In an atomic filesystem update, you first create the new version of the filesystem. This is done with a combination of btfs subvolumes and bind-mounting. Then the mount-tree is reproduced, then a pivot_root is applied to get the new rootfs. But of course the old processes are still pointing to the old versions on the old rootfs.

Richard first idea was to use ptrace to chroot the process and to reopen all the fds. Problems: not all processes can be ptraces, not all processes are allowed to execute chroot, and some processes (e.g. journald) cache inode numbers which will change after reopening.

Alternative for pivot_root is to use renameat, but that doesn’t solve migrating the processes.

Alaternative approach: fake atomicity by make a filesystem transaction that would be rolled back on failure. That turns out not to work because the API isn’t powerful enough.

Yet another alternative: use freeze so you can restore to the old context on (power) failure.

Alternative approach 3: let init propagate the migration down, so keep the old one around until all processes have terminated.

Alt. approach 4: use a layer inbetween (e.g. augs) so you just add the new layer on top.

Actually, it turns out that most services will have to be restarted anyway (perhaps gracefully without dropping connections, like Apache can do). So it’s mainly for handing over the shells, and there the ptrace approach can be used.

What could microkernels learn from monolithic kernels and vice versa (Martin Děcký)

Martin is OS researcher and co-author of HelenOS since 2005, but also an active user and occasional contributor to GNU/Linux. HelenOS is a portable microkernel and multiserver OS. It runs e.g. on Beagle*, RPi, with ext4 and IPv6 and compositing GUI.

First of all, we should realize that there is no iron curtain between microkernels and monolithic kernels, rather there is a spectrum between the micro- and monolith aspects. For instance, the core memory management is often considered as part of the memory management, but e.g. SCL4 does the memory management (policy) in user space. Also, it’s a multidimensional space with e.g. isolation, componentization and dynamicity.

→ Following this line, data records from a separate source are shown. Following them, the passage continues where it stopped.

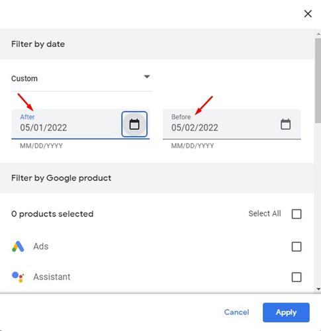Check the Select All checkbox
Viewport: 321px width, 331px height.
(297, 214)
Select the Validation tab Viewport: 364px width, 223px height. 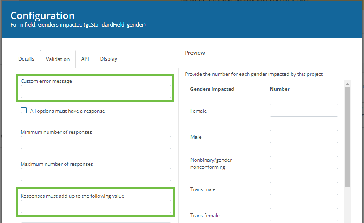(58, 59)
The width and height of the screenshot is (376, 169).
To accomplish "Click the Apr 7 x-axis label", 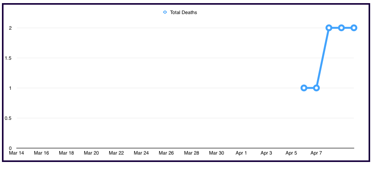I will point(316,153).
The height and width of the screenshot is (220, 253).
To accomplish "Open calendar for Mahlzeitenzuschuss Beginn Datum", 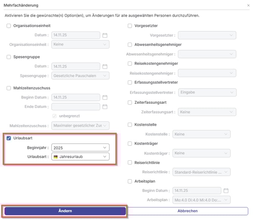I will tap(105, 97).
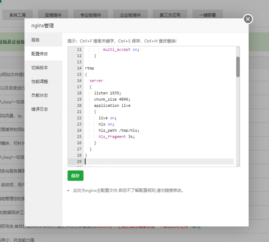Image resolution: width=269 pixels, height=242 pixels.
Task: Click the 'application live' code line
Action: point(112,106)
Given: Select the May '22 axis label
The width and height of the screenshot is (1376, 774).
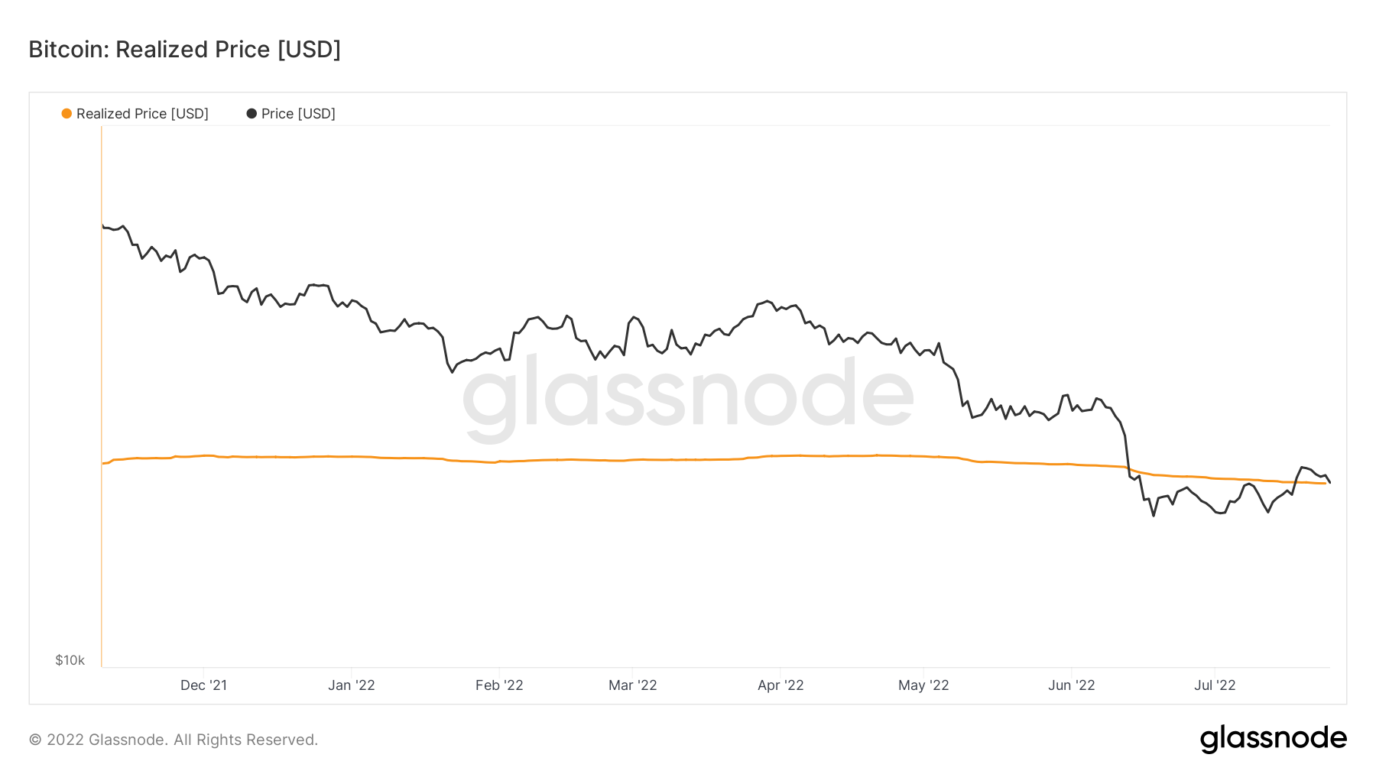Looking at the screenshot, I should [923, 685].
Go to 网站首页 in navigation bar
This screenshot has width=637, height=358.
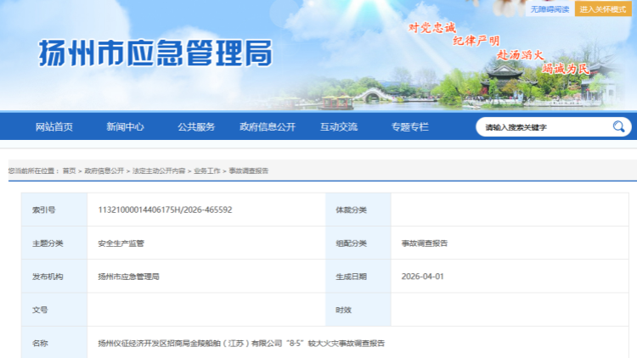[x=54, y=127]
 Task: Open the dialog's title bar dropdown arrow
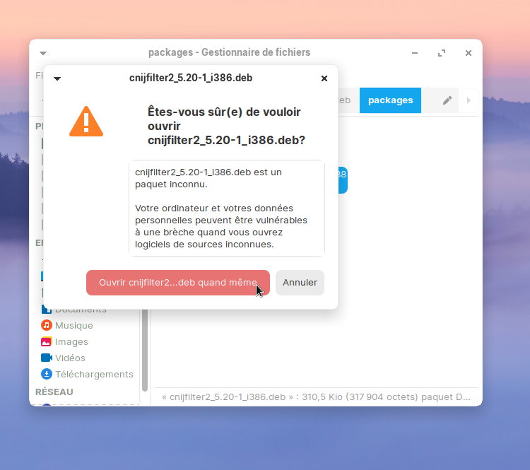click(57, 78)
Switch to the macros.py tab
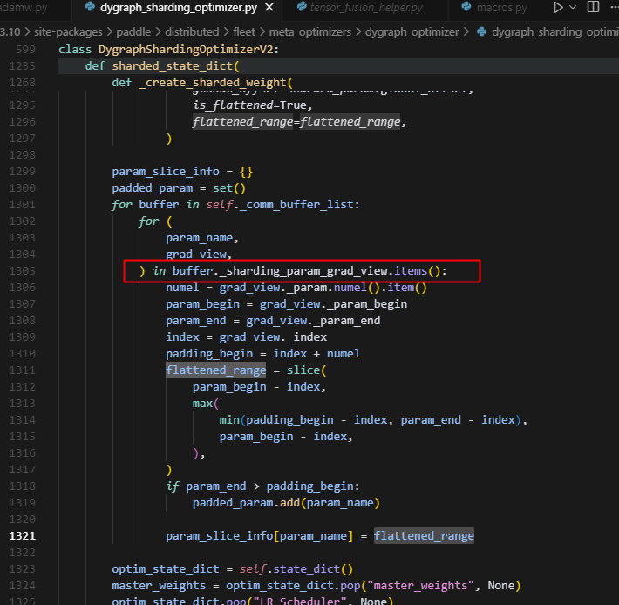This screenshot has width=619, height=605. [500, 9]
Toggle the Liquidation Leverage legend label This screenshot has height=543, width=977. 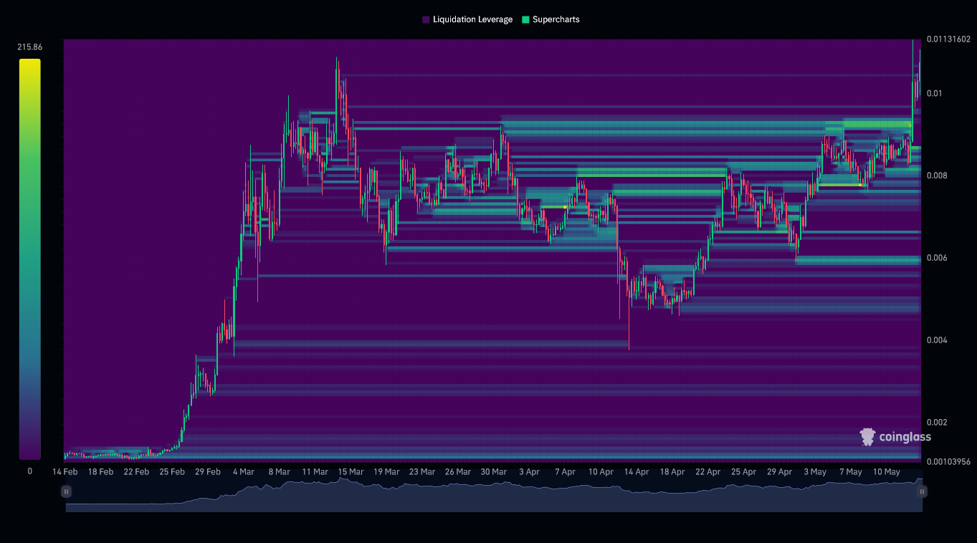tap(472, 20)
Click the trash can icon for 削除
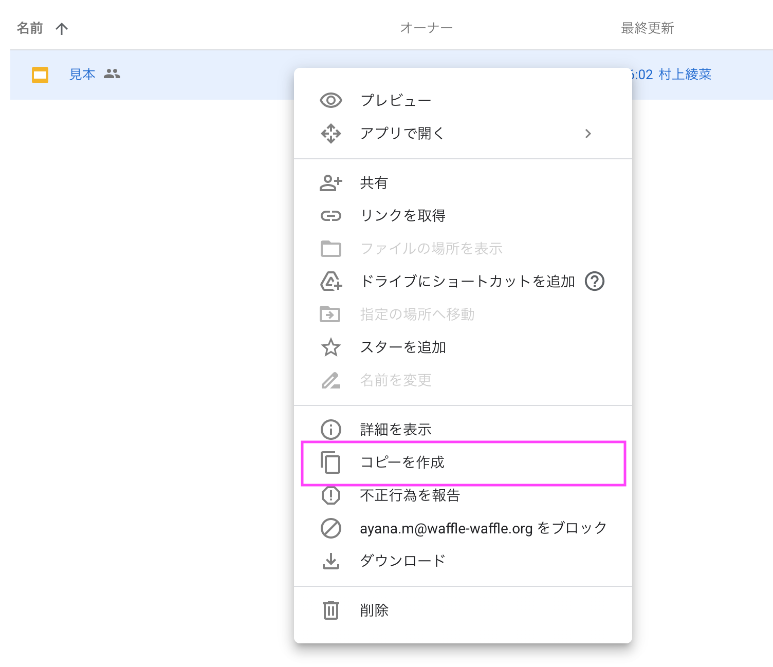This screenshot has height=667, width=773. (330, 610)
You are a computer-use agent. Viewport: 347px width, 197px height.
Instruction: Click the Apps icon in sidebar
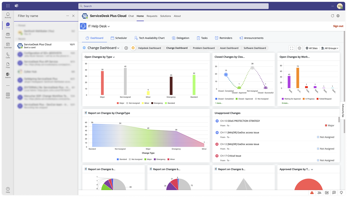(x=8, y=95)
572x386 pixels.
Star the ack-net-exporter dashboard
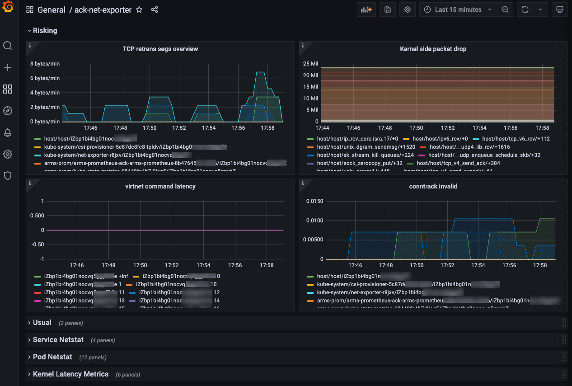(x=139, y=9)
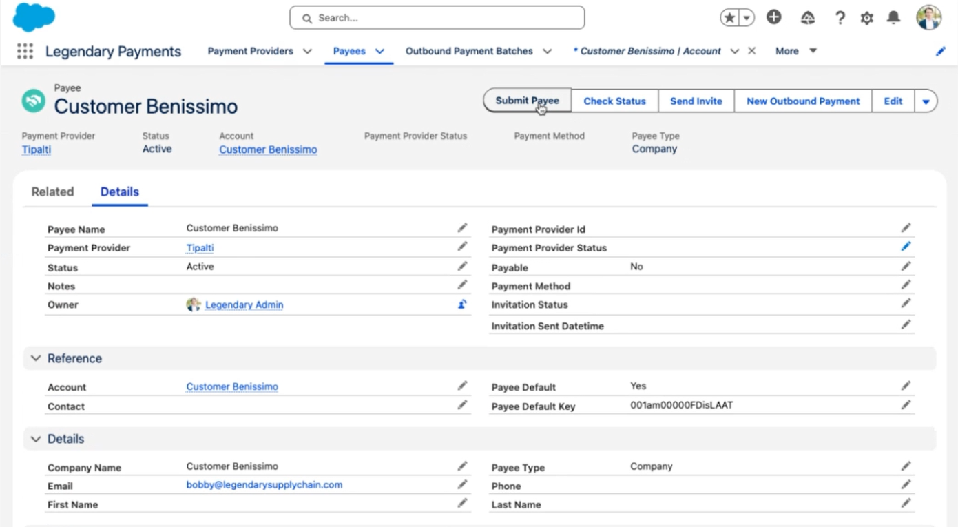Click the global actions plus icon
This screenshot has width=958, height=527.
coord(774,18)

New kid on the block is OS-V, which is designed specifically for VMs. It builds on the concept that Antii highlighted in his keynote speech: it removes layers of abstraction. It has the API necessary to run POSIX applications, but with a single user, single process, single image, single address space. It is the hypervisor that will take care of the necessary isolation etc.

This multidimensional space exists because different people have different needs. So all these systems can exist peacefully side by side.

Monolithic kernels also learn from microkernels. For instance, they make it possible to move things to userspace: FUSE, libusb, tun devices. The performance penalty can still be handled, e.g. avoiding memory copies. On the other hand, there are also things moving in the other direction, like KMS.

Monolithic kernels could learn from microkernels that the componentisation that you have in the source code is also kept in the running code, i.e. make it clear which component owns which data.

Another thing that monolithic kernels could learn is that bootstrapping is different from the run time. So it is not a good idea to design separate code paths for bootstrap and shutdown, and design the kernel itself as if it is running forever.

Microkernels learn from monolithic kernels to use smart algorithms and data structures. These things are usually first developed in monolithic kernels, so actually microkernels are less innovative which is surprising.

A second thing that microkernels can learn is scalability. Linux scales to 1000s of CPUs, while microkernels struggle with 16 CPUs. Same goes for scaling to embedded systems.

And finally, monolithic kernels are surprisingly portable, while microkernels often target just a single or maybe two architectures. If you design the OS without portability in mind,

Microkernel people sometimes have goals which are just counterproductive.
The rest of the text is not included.